If the PHP script takes the same parameters and can process the uploaded file the same way as the HTML form has instructed the servlet to do (I would still rather just let the form submit directly to the PHP script, but anyway), then you can let the servlet play for a transparent proxy which just transfers the bytes immediately from the HTTP request to the PHP script. The java.net.URLConnection
API is useful in this.
protected void doPost(HttpServletRequest request, HttpServletResponse response) throws ServletException, IOException {
HttpURLConnection connection = (HttpURLConnection) new URL("http://example.com/upload.php").openConnection();
connection.setDoOutput(true); // POST.
connection.setRequestProperty("Content-Type", request.getHeader("Content-Type")); // This one is important! You may want to check other request headers and copy it as well.

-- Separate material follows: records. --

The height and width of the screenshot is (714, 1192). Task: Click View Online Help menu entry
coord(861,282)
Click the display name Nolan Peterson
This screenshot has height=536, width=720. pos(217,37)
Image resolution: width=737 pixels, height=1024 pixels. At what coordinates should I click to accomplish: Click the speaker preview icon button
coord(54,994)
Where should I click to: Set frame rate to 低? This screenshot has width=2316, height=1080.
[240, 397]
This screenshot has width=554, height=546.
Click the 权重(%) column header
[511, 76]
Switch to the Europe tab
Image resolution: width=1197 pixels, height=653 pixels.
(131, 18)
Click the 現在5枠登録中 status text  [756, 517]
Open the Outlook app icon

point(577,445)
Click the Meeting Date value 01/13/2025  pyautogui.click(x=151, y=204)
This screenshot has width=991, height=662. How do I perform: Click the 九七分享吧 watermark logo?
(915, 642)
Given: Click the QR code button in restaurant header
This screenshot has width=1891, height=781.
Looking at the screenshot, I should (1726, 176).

// Set streaming mode, else HttpURLConnection will buffer everything in Java's memory.
int contentLength = request.getContentLength();
if (contentLength > -1) {
connection.setFixedLengthStreamingMode(contentLength);
} else {
connection.setChunkedStreamingMode(1024);
}
InputStream input = request.getInputStream();
OutputStream output = connection.getOutputStream();
byte[] buffer = new byte[1024]; // Uses only 1KB of memory!
for (int length = 0; (length = input.read(buffer)) > 0;) {
output.write(buffer, 0, length);
}
output.close();
InputStream phpResponse = connection.getInputStream(); // Calling getInputStream() is important, it's lazily executed!
// Do your thing with the PHP response.
}
If the PHP script takes different or more parameters (again, I would rather just alter the HTML form accordingly so that it can directly submit to the PHP script), then you can use use Apache Commons FileUpload to extract the uploaded file and Apache HttpComponents Client to submit the uploaded file to the PHP script as if it's submitted from a HTML form.
protected void doPost(HttpServletRequest request, HttpServletResponse response) throws ServletException, IOException {
InputStream fileContent = null;
String fileContentType = null;
String fileName = null;
try {
List<FileItem> items = new ServletFileUpload(new DiskFileItemFactory()).parseRequest(request);
for (FileItem item : items) {
if (!item.isFormField() && item.getFieldName().equals("file")) { // <input type="file" name="file">
fileContent = item.getInputStream();
fileContentType = item.getContentType();
fileName = FilenameUtils.getName(item.getName());
break; // If there are no other fields?
}
}
} catch (FileUploadException e) {
throw new ServletException("Parsing file upload failed.", e);
}
if (fileContent != null) {
HttpClient httpClient = new DefaultHttpClient();
HttpPost httpPost = new HttpPost("http://example.com/upload.php");
MultipartEntity entity = new MultipartEntity();
entity.addPart("file", new InputStreamBody(fileContent, fileContentType, fileName));
httpPost.setEntity(entity);
HttpResponse phpResponse = httpClient.execute(httpPost);
// Do your thing with the PHP response.